Yes, but let us focus on the operating earnings level. Operating earnings profit is coming back—if you look at the reported numbers for the past two quarters, Nifty operating profit grew 15% year-on-year.
We’ve already had two quarters of double-digit earnings growth, and going forward, at the operating level, we think that it will be sustained.
When we talk to corporates, we get a sense that the rural economy, which was not doing so well in the past few years is seeing green shoots.
We can also see other indicators such as auto sales, commercial vehicles sales, cement among other sectors.
When you talk to Indian corporates, is there a divergence on how you look at the country and how they see it?
Sitting here in Singapore, it is difficult to figure out why the economy has picked up because all the indicators you look at—broad macro indicators—gives you some sense that growth has revived.
But when you talk to corporates who are primarily in the consumer-focused businesses, whether it is rural or urban, you get a sense that the consumption growth is now broadening out.
What has happened was that, because of demonetisation and GST, the organized sector had gained a lot, largely in urban areas.
That gain is broadening out.
Corporates have been telling us that they are seeing green shoots in rural areas as well—for example, given the kind of industrial output we see, it was difficult for us to understand why commercial vehicles are doing so well.
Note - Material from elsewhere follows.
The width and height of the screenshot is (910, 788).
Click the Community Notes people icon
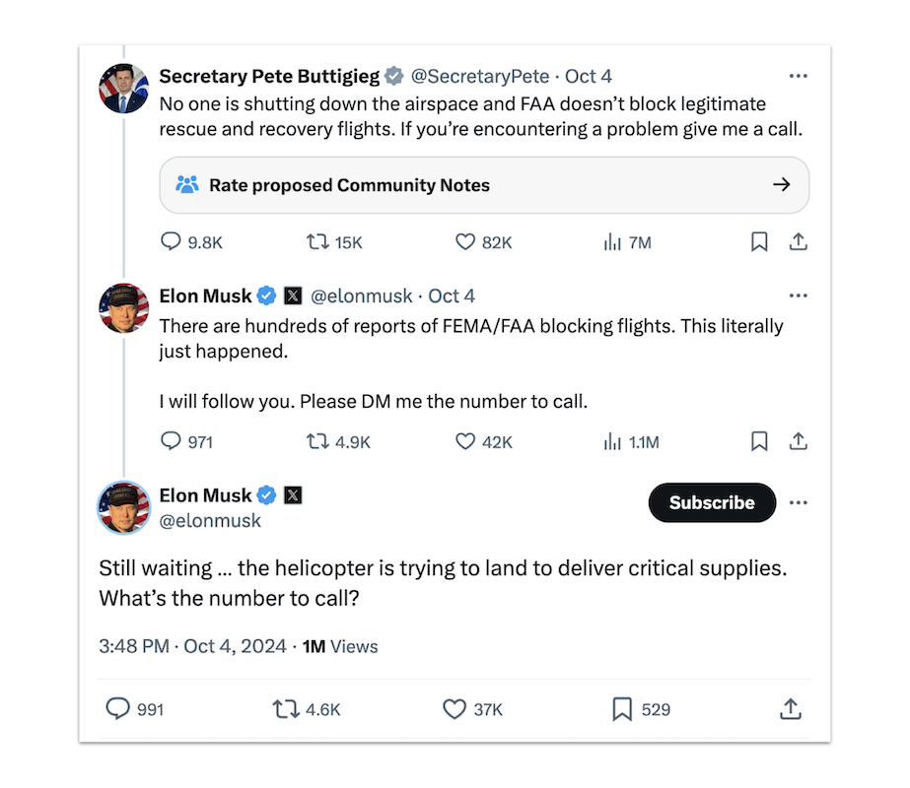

When we talked to the corporates, and let me be candid—sitting here, we did not get to see this—because of GST, the logistics structure is getting into a hub and spoke model—therefore, the commercial vehicles operators are shifting to either high tonnage vehicles, or a lower tonnage one. There are many bottom-up examples—from rural growth to commercial vehicle industry, falling credit cost for rural-focused non-bank companies—all of these are not very obvious when sitting here.
What is your take on the sectors that have a high exposure to the US—such as pharmaceuticals, information technology (IT), steel, gems and jewellery?
Most of the gems and jewellery companies are not listed. Steel does not have a very high exposure to the US—they have indirect exposure. As of now, the tariffs that have been imposed is a very small portion.
As far as IT and pharmaceuticals, with respect to US protectionism, so far nothing has happened. We will not pre-empt this. Fundamentally, we like IT. We see that for IT, after three years of underperformance, we see some bottoming out.
Investors positioning in IT is light and expectations are low, and we think that while IT companies may not give you great numbers, they may beat modest expectations.
On pharmaceuticals, this sector is where IT was about a year ago. Maybe the downside is limited, but it is a very slow rebuilding process as many of the plants for the large pharmaceutical companies have still not cleared. At the same time, we don’t see much of an upside either.
What does India need to do to get foreign institutional investors (FIIs) to change their mind and again come back in a big way?
Yes, FII inflows to India have not been strong. A couple of things need to happen—first, from a broad macro perspective, the GST revenues, while it has stabilized, it is running below the budgeted rates, which is causing worries that fiscal deficit will be higher than expected.
Our view is that, with the economic buoyancy that we had spoken about, GST numbers will get there.
Second, bond yields in India have risen a lot—if RBI acts and helps cool off some of those high yields, that will also be positive.
Third is crude price. If it goes up to $70 (a barrel), FIIs will be concerned. On the other hand, if it falls to $60 (a barrel), investors will see that as a positive. The longer-term solution to this is to increase exports. Again, long-term solution towards having a stable GDP is to reform agriculture so that the volatility goes away.